When you’re unemployed, it’s critical to take steps that will help you handle your difficulties, such as looking for resources to assist you manage your finances and looking for work.

Finding job during the coronavirus epidemic may be difficult. You might be waiting for firms to reopen so you can resume your previous employment. Or you might not know if your previous job would still exist after this.

Because there are few businesses recruiting right now, your chances of finding another employment are slim. But that doesn’t mean you should sit around waiting for things to improve. You can begin managing your finances and addressing your employment status right now.

This activity could involve the following:

  • Apply for unemployment benefits: Applying for unemployment benefits can help you get out of debt.
  • Look for new career opportunities: Whether you’re looking for a full-time job or ways to supplement your income in the “gig economy,” actively looking for work can make you feel better.
  • Make a budget: Making a budget might help you feel more in control of your financial position.
  • Manage your payments: Informing your credit card company, mortgage lender, and other financial organizations about your circumstances may result in lower payments. Financial organizations may also extend your payment deadline.
  • Look for useful resources: Whether you want to speak with a career counselor or need assistance paying your power bill, there may be services accessible.
  • Continuing your education: Taking credit classes or enrolling in an online course for personal enrichment could be beneficial to your career.
  • Update your resume: If you start applying for new employment, updating your resume (and getting comments from others) may help you acquire a job.

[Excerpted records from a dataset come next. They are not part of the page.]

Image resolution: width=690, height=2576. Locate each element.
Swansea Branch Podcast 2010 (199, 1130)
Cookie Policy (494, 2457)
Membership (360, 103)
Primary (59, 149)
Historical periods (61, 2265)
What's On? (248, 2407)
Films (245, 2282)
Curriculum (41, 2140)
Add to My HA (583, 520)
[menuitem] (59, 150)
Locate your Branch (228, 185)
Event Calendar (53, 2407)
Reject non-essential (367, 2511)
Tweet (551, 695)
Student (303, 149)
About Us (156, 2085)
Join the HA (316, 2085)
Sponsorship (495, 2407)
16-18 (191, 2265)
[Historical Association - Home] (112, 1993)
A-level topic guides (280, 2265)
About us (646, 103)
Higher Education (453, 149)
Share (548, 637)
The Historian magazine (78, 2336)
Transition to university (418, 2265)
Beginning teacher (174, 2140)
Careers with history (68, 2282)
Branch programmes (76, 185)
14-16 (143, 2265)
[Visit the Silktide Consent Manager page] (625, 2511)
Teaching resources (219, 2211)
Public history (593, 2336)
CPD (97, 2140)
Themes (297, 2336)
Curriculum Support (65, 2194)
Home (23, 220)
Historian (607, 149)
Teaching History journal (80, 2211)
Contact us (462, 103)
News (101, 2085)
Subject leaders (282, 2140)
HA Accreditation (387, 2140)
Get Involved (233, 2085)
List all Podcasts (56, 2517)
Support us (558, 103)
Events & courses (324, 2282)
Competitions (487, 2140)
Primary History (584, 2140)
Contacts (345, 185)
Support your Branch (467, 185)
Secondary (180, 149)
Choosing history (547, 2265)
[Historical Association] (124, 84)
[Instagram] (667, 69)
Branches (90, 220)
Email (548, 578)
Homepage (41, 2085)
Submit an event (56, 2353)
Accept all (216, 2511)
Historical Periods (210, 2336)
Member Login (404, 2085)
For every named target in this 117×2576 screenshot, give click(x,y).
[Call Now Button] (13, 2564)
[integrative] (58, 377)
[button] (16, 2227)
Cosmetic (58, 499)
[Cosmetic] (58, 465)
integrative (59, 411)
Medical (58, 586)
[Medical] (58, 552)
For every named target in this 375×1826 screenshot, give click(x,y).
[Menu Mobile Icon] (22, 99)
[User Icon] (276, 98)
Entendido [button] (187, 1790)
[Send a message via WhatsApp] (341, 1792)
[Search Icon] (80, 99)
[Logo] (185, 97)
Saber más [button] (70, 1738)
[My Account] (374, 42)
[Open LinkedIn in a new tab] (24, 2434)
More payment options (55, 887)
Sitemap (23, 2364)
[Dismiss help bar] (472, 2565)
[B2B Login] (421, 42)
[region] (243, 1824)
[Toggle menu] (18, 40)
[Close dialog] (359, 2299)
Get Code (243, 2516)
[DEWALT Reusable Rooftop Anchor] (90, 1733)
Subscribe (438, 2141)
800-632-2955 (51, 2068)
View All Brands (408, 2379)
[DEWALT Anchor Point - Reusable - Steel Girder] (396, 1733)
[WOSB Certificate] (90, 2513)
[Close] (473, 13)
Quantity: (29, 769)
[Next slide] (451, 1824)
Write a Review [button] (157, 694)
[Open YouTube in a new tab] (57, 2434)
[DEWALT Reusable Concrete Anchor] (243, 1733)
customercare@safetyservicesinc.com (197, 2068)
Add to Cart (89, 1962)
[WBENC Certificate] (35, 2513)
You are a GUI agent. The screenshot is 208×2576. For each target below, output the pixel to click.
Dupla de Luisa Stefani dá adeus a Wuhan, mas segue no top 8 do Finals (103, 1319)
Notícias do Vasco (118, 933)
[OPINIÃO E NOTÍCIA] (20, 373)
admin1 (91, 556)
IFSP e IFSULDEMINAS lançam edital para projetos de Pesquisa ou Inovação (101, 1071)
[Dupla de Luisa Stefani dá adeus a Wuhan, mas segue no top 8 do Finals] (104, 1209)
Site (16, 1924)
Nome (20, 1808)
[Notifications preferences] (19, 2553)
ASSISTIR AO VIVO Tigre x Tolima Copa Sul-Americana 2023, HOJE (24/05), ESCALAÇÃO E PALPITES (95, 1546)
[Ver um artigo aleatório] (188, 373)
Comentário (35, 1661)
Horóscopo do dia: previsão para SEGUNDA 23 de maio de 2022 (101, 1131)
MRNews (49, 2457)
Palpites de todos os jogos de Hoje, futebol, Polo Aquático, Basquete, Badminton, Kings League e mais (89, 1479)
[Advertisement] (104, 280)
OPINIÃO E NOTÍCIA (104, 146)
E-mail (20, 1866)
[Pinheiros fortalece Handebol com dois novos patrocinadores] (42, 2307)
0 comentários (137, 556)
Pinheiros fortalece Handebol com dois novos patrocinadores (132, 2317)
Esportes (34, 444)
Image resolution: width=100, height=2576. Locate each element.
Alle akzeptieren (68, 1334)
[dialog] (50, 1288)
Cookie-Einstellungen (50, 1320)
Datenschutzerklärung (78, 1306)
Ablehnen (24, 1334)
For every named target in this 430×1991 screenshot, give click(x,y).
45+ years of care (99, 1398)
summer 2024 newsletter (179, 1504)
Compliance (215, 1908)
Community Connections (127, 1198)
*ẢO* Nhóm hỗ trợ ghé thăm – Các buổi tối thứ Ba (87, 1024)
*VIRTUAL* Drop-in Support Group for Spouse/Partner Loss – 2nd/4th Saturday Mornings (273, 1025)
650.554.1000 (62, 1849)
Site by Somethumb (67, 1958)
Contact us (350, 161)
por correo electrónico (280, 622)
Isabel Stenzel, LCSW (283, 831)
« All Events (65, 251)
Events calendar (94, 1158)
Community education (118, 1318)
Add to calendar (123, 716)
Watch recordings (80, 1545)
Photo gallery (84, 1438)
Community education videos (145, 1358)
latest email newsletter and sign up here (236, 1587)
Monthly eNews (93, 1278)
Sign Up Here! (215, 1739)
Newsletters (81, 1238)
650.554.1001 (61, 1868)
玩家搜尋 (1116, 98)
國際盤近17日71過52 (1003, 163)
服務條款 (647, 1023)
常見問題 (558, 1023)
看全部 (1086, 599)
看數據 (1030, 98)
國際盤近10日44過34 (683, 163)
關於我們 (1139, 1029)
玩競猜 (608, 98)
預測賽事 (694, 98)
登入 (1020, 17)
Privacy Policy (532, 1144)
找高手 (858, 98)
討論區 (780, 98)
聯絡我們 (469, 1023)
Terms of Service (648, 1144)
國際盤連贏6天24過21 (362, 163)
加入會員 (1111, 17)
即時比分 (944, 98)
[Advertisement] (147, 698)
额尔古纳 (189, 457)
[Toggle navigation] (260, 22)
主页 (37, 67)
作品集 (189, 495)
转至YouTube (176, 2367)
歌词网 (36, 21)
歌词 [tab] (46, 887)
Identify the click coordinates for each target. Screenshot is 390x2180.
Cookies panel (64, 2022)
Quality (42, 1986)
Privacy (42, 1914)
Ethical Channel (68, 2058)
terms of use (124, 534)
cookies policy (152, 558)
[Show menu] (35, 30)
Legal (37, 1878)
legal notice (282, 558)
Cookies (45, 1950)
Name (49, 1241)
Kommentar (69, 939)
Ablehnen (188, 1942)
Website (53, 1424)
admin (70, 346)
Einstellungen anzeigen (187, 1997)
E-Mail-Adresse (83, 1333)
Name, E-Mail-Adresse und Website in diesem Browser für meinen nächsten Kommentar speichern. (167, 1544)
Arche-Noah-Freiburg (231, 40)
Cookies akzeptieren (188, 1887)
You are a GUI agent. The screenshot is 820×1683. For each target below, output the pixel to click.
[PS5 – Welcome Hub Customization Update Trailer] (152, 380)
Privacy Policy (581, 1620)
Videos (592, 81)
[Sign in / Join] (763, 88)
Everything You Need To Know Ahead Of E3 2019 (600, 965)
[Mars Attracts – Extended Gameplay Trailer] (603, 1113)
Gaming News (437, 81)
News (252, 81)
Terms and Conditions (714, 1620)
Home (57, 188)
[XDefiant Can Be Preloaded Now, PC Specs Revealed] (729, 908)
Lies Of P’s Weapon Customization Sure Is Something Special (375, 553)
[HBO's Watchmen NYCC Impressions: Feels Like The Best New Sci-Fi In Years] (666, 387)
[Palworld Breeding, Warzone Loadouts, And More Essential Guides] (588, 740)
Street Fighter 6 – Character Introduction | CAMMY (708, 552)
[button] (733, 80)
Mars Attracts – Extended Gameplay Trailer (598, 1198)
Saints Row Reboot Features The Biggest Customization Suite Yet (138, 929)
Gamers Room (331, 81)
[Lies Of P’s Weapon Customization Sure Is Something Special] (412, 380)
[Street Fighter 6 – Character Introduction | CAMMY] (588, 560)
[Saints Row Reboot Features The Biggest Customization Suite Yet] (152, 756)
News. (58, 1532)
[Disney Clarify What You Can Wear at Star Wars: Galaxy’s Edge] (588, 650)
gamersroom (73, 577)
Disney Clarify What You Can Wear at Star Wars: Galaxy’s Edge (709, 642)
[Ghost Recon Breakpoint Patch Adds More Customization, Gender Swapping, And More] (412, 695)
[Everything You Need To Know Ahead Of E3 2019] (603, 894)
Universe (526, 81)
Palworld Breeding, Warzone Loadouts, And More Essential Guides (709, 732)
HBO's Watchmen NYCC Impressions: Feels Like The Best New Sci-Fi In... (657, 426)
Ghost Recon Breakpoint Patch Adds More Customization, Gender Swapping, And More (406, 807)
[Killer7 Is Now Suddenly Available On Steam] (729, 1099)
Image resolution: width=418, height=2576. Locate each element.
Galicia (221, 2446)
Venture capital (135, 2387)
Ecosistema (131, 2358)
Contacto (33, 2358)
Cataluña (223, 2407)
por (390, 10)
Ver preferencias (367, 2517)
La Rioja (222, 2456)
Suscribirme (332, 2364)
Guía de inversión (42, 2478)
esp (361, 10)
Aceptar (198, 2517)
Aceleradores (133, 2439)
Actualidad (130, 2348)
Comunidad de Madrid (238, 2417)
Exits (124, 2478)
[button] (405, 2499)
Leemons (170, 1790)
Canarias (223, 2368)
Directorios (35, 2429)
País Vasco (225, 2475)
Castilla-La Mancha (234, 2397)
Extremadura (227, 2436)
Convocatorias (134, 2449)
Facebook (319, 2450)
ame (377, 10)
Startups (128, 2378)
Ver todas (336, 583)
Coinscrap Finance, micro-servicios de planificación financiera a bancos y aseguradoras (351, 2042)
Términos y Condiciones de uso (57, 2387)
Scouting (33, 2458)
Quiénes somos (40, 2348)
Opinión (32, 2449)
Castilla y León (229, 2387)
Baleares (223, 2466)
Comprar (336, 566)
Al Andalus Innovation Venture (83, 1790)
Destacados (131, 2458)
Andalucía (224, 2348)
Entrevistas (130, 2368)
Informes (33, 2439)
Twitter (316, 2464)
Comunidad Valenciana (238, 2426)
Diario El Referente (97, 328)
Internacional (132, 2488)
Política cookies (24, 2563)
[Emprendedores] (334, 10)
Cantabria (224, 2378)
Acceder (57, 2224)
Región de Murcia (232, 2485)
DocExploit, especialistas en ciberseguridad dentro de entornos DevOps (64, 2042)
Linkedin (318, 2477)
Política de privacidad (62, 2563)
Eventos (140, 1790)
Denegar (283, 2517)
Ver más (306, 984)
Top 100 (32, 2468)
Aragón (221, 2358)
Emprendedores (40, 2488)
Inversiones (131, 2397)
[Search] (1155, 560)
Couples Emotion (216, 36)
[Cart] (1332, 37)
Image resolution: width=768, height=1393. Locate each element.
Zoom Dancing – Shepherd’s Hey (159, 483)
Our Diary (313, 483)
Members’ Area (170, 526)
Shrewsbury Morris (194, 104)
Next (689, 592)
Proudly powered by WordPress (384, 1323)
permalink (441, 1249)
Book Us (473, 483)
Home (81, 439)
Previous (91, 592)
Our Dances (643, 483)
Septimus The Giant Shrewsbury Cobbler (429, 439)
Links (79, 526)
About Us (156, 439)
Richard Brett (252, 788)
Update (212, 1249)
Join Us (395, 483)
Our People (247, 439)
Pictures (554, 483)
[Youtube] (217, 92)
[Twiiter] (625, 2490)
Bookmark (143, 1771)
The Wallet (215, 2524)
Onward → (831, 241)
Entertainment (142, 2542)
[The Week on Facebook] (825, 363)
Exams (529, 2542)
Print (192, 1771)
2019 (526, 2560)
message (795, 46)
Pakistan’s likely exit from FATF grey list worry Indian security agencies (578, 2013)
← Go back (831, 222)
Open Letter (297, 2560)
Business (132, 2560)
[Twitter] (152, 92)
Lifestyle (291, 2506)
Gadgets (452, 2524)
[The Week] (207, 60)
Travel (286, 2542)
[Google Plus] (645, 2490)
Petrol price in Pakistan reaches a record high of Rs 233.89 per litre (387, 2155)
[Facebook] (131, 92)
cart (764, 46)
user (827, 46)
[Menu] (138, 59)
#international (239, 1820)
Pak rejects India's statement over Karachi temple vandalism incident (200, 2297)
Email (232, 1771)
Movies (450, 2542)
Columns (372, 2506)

Examine your feelings on the issue.

  • You can address your mental problems in addition to your employment issues.
  • Practice proper self-care: Getting enough sleep and eating a healthy diet are essential for coping with stress. If you want your mind to work at its best, you must take care of your body.
  • Maintain social interaction: Even if you can’t see your friends and family in person, it’s critical to keep in touch. Regularly video chat, talk on the phone, or message each other. Positive social connection has been shown to significantly improve mental health.
  • Organize your day: Following a routine can help you feel better. Make time to work on your job, to relax, and to do things that will help you enhance your mental health.
  • Exercise is an important part of maintaining excellent mental health. Because most gyms are closed during the pandemic, you may have to get inventive. However, using an app or video to exercise in your living room might go a long way toward keeping you physically and emotionally fit.
  • Reach for healthy coping skills: Journaling, meditation, deep breathing, and yoga are just a few healthy stress-relieving techniques. Make sure you have a variety of healthy coping strategies on hand so you can turn to something beneficial when your anxiety levels rise.
  • Remove harmful coping mechanisms: You may be tempted to turn to substances that provide immediate relief, such as alcohol or food. However, in the long run, these things will bring you additional issues. So make unhealthy coping strategies more difficult to access and keep track of your usage. You don’t want to unintentionally exacerbate existing issues or introduce new ones into your life.
  • When you’re ruminating, “change the channel”: dwelling on things over which you have no control will keep you in an unhealthy condition. Interrupt yourself if you find yourself complaining about how bad your life is or making doomsday predictions. Change the channel in your head by getting up and doing something. Make yourself busy with a task or activity.
  • If you’re having trouble coping, talk to a mental health professional. You might feel better with talk therapy or medicine.